Robert O’Brien, the Trump administration’s national security adviser, was defending Mr Trump’s Middle East peace plan that was unveiled earlier this month during a meeting with other diplomats on Wednesday.
Mr O’Brien said Mr Trump’s plan, while not perfect, was a good deal for the Palestinians and urged them to give their support.
“This could be the last opportunity for a two-state solution,” Mr O’Brien said. “The Israeli birth rate is strong and is growing because sadly anti-Semitism in Europe and other places around the world is encouraging more Jews to return to Israel. The settlements are going to continue to expand. If this freeze on settlements doesn’t hold. If this peace process doesn’t work, it may be physically impossible to have a two-state solution.”
The Israeli settlements built in the West Bank have been largely condemned by the international community – and by Palestinians – as illegal. Mr O’Brien’s statements seem to paint the expansion of Israeli expansion into Palestinian territory as inevitable, which is in line with Mr Trump’s overwhelming support of Israel in matters of diplomacy.
In 2017, Mr Trump recognised Jerusalem as the capital of Israel – a move that put him at odds with the majority of world leaders – and opened an embassy in the city the following year.
Mr O’Brien’s argument that Israelis will inevitably overwhelm the Palestinians through reproduction and immigration also didn’t account for Palestinian birth rates exceeding that of Israel’s. The Associated Press reported the Palestinian population has been growing 33 percent faster than that of Israel.
The language of ultimatum given by Mr O’Brien – “this could be the last opportunity” – echoes that of the architect of Mr Trump’s Middle East peace plan, his son-in-law Jared Kushner.
In an interview with CNN’s Christiane Amanpour, Mr Kushner suggested if the Palestinians didn’t accept the offer they would be “screwing up” and would lose the sympathy of the global community.
“The Palestinian leadership have to ask themselves a question: Do they want to have a state? Do they want to have a better life? If they do, we have created a framework for them to have it, and we’re going to treat them in a very respectful manner,” Mr Kushner told Ms Amanpour. “If they don’t, then they’re going to screw up another opportunity like they’ve screwed up every other opportunity that they’ve ever had in their existence.”
Mr Kushner defended the plan by citing his own “expertise” on the region, claiming he’d read 25 books and had been studying the 72-year-old conflict for three years.
Mr Trump’s plan includes the eventual creation of a Palestinian state, but does so by forcing Palestinians to give up the West Bank land already occupied by Israeli settlers and to cede the agriculturally significant Jordan Valley – home to 65,000 Palestinians – to Israel.

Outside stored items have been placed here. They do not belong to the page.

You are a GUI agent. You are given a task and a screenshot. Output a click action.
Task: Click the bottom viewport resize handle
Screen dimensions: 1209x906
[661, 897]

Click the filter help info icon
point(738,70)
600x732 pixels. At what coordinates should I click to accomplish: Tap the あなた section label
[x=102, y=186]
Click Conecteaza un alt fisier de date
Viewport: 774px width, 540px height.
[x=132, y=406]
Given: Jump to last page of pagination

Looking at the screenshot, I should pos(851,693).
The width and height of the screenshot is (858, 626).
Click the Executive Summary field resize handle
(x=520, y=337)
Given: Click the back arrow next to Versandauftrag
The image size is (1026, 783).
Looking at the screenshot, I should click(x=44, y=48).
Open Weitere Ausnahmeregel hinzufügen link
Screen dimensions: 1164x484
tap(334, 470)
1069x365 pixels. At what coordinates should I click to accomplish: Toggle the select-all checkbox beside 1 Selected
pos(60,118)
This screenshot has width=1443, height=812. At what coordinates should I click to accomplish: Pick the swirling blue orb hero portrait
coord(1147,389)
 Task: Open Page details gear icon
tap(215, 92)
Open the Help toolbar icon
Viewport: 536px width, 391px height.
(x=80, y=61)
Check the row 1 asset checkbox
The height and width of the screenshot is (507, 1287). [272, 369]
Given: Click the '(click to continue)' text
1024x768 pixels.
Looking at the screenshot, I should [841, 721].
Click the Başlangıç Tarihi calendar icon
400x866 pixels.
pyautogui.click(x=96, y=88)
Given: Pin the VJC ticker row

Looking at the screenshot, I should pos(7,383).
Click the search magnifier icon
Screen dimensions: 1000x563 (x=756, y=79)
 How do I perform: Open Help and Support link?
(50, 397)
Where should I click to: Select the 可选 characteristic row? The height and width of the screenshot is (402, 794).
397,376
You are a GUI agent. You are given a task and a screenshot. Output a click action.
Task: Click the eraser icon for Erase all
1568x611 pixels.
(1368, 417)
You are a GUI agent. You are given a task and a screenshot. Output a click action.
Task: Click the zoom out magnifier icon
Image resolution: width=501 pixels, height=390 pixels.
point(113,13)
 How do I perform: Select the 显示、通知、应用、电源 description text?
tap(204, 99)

Palestinian leaders have been quick to voice their opposition to the plan, which Mr Trump touted as the “Deal of the Century.”
“After the nonsense that we heard today we say a thousand ‘no’s’ to the Deal of the The Century,” Palestinian president Mahmoud Abbas said.
Despite US insistence that Israeli Prime Minister Benjamin Netanyahu proceed with plans for annexation slowly, Mr Netanyahu said he would vote on the issue at his next Cabinet meeting.